Given Sean’s overall situation, this combination of floating and speediness suggests a relative excess of yang due to a  moderate deficiency of yin. This appears to be reflected in Sean’s tendency to wake up in the night, his night sweats (recently improved), his low-grade anxiety, and his dry mouth and skin—all typical of deficient yin.

These symptoms—and deficient yin itself—are often the product of a chronic disease process, overwork and continued use of medications, all of which Sean has experienced in recent years. Sean has also long suffered from esophageal reflux (acid backing up into the throat), which has been improved by the acid-inhibiting drug Prilosec.

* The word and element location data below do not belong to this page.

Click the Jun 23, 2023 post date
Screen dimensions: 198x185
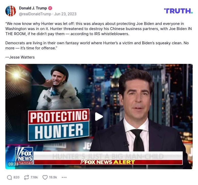[x=65, y=14]
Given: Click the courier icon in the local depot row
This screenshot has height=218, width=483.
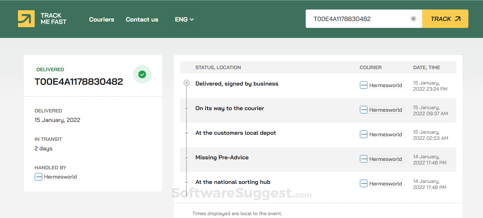Looking at the screenshot, I should (x=363, y=134).
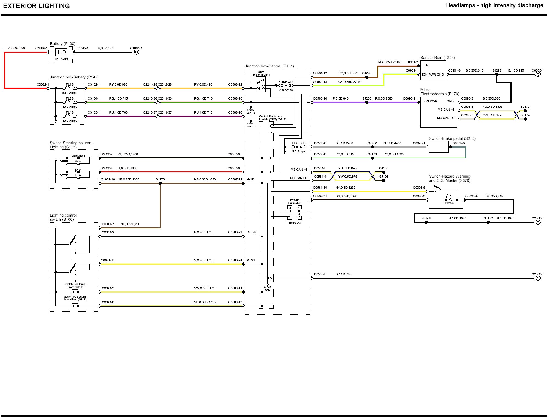
Task: Click the FL1B 50.0 Amps fuse symbol
Action: click(70, 88)
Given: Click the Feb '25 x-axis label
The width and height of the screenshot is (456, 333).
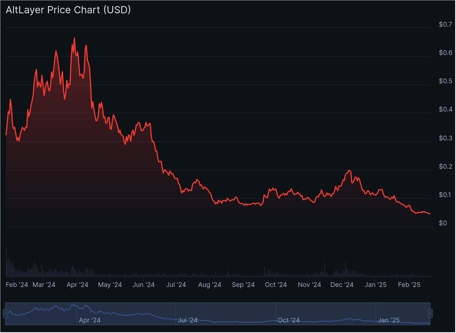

I consider this type of overacidity a form of excess yang. The Chinese approach to this would be to reduce heat with an appropriate herbal formula, perhaps the Left Metal Pill or the Ophiopogon Drink. Acupuncture might also help resolve this problem, as well as improving the mild, drug-induced neuropathy in Sean’s feet.

My initial acupuncture treatment for Sean was intended to begin to restore balance, particularly emphasizing the kidneys—considered the body’s source of yin and yang. I also strongly encouraged Sean to resume a regular regimen of nutrient supplements (see “Power Nutrients,” POZ, July 1998).

Overall, it appears that Sean has come back from severe illness to a point of much better balance. Chinese medicine might be able to consolidate this, and direct him toward even greater harmony and health.